Stored data entries
- - - - - - -

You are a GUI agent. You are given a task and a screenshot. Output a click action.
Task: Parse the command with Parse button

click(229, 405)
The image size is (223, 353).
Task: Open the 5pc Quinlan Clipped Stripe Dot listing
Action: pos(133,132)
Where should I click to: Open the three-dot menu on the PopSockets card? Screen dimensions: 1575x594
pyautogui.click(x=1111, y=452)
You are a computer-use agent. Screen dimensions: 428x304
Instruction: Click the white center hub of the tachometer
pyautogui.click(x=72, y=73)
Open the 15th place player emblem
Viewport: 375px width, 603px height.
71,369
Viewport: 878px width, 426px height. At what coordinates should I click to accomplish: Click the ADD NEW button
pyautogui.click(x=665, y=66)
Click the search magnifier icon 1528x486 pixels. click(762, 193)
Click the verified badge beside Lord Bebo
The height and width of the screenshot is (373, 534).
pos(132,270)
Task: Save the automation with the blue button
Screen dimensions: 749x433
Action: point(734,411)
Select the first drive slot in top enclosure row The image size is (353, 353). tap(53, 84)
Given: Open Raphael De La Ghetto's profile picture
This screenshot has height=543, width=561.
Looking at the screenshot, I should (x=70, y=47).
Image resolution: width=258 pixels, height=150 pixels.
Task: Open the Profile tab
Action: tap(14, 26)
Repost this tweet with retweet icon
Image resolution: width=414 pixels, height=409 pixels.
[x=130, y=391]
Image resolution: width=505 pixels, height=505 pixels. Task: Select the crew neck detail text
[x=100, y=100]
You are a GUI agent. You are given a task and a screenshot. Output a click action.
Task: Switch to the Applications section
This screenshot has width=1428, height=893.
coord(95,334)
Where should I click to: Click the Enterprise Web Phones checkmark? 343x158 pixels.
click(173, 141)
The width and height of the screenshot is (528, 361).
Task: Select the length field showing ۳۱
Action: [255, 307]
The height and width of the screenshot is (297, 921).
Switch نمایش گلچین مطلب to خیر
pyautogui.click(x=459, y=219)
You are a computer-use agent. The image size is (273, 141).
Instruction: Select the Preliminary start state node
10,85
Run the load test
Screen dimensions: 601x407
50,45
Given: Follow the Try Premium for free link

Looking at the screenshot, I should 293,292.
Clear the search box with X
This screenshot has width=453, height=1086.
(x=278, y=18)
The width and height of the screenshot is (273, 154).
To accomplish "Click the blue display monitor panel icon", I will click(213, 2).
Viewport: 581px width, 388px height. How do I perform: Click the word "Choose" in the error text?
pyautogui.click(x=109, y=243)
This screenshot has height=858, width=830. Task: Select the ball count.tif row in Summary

- - - - - - -

WHAT YOU SHOULD DO: Reproduce the lines above. Leave each one as it is.

COMPLETED EXERCISE:
You are a GUI agent. You are given a task and a screenshot. Output a click action.
Task: Parse the command with Parse button

click(229, 405)
The image size is (223, 353).
Task: Open the 5pc Quinlan Clipped Stripe Dot listing
Action: pos(133,132)
Where should I click to: Open the three-dot menu on the PopSockets card? Screen dimensions: 1575x594
pyautogui.click(x=1111, y=452)
You are a computer-use agent. Screen dimensions: 428x304
Instruction: Click the white center hub of the tachometer
pyautogui.click(x=72, y=73)
Open the 15th place player emblem
Viewport: 375px width, 603px height.
71,369
Viewport: 878px width, 426px height. At what coordinates should I click to accomplish: Click the ADD NEW button
pyautogui.click(x=665, y=66)
Click the search magnifier icon 1528x486 pixels. click(762, 193)
Click the verified badge beside Lord Bebo
The height and width of the screenshot is (373, 534).
pos(132,270)
Task: Save the automation with the blue button
Screen dimensions: 749x433
Action: point(734,411)
Select the first drive slot in top enclosure row The image size is (353, 353). tap(53, 84)
Given: Open Raphael De La Ghetto's profile picture
This screenshot has height=543, width=561.
Looking at the screenshot, I should (x=70, y=47).
Image resolution: width=258 pixels, height=150 pixels.
Task: Open the Profile tab
Action: tap(14, 26)
Repost this tweet with retweet icon
Image resolution: width=414 pixels, height=409 pixels.
[x=130, y=391]
Image resolution: width=505 pixels, height=505 pixels. Task: Select the crew neck detail text
[x=100, y=100]
You are a GUI agent. You are given a task and a screenshot. Output a click action.
Task: Switch to the Applications section
This screenshot has width=1428, height=893.
coord(95,334)
Where should I click to: Click the Enterprise Web Phones checkmark? 343x158 pixels.
click(173, 141)
The width and height of the screenshot is (528, 361).
Task: Select the length field showing ۳۱
Action: [255, 307]
The height and width of the screenshot is (297, 921).
Switch نمایش گلچین مطلب to خیر
pyautogui.click(x=459, y=219)
You are a computer-use agent. The image size is (273, 141).
Instruction: Select the Preliminary start state node
10,85
Run the load test
Screen dimensions: 601x407
50,45
Given: Follow the Try Premium for free link

Looking at the screenshot, I should 293,292.
Clear the search box with X
This screenshot has width=453, height=1086.
(x=278, y=18)
The width and height of the screenshot is (273, 154).
To accomplish "Click the blue display monitor panel icon", I will click(213, 2).
Viewport: 581px width, 388px height. How do I perform: Click the word "Choose" in the error text?
pyautogui.click(x=109, y=243)
This screenshot has height=858, width=830. Task: Select the ball count.tif row in Summary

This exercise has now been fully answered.